17.1 Overview

Fonts are represented in MuPDF by the abstract fz_font type. This reference counted structure, encapsulates the basic information about a font, specifically:

Glyph list
Each font consists of a list of glyphs.
Glyph data
How to draw each glyph. In traditional fonts this information is known as the ‘Outline data’ (or ‘Outlines’), but some font types (such as Type 3 fonts from PDF) can encapsulate other data, such as images and colors too.
Unicode map
Most (but not all) fonts contain information that enables glyphs to be mapped to/from the Unicode code points they represent. Without such information, it can be impossible to meaningfully extract text information from a document (such as for cut and paste).
Font BBox
All fonts include information for a bounding box that covers all the glyphs within a font. Sadly this can frequently be inaccurate or incorrect, so should be treated with distrust.
Glyph advances
All fonts contain simple Glyph advance information - how far to move the text cursor after having drawn a given glyph. This information ensures that successive characters are properly spaced w.r.t. each other.
Kerning data
Most fonts contain simple kerning data; this allows for the glyph advance between any 2 glyphs to be adjusted based upon particular glyph values. The classic example of kerning is noting that the spacing between A and the left hand edge of its following letter is typically different between AV and AN.
Shape data
Some fonts allow for the automatic ‘shaping’ of glyph sequences. The trivial example of this in western fonts is that the letters ‘f’ and ‘i’ can be combined into a single ligature glyph ‘fi’. For many non Latin scripts (especially Indic and south east Asian scripts), this procedure happens to a far greater extent. This can be as simple as the incorporation of diacritical marks, or as complex as the complete rearrangement or replacement of glyph sequences to give different appearances on the final rendered page. This process is know as ‘font shaping’ and the data required to perform this is font specific, and is optionally encapsulated within fonts themselves.

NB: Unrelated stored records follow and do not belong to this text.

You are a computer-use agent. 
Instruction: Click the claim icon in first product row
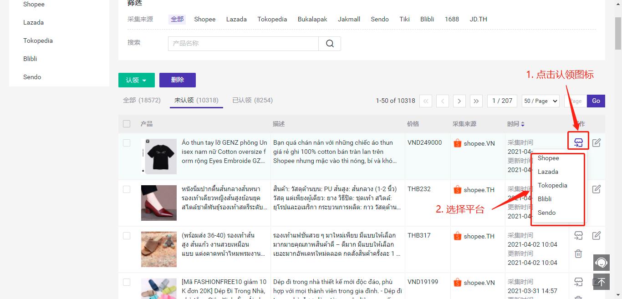578,143
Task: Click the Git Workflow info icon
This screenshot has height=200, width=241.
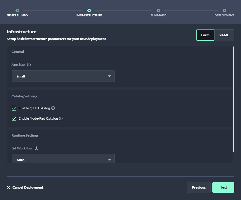Action: pos(37,148)
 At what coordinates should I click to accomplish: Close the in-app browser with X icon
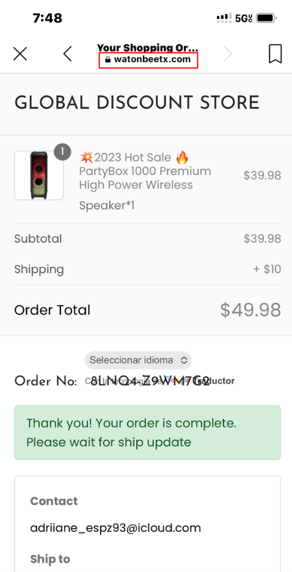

The fz_font does not include information about the particular size that a font is used at on the page, nor the basic colour used to render a font. It is therefore typical to see fz_fonts passed around the system paired with both a size (and/or transformation matrix), a colorspace, and color definition.

MuPDF uses Freetype to handle most of its font rendering. For Type 3 PDF fonts, it renders them itself. Font shaping is done using the HarfBuzz library.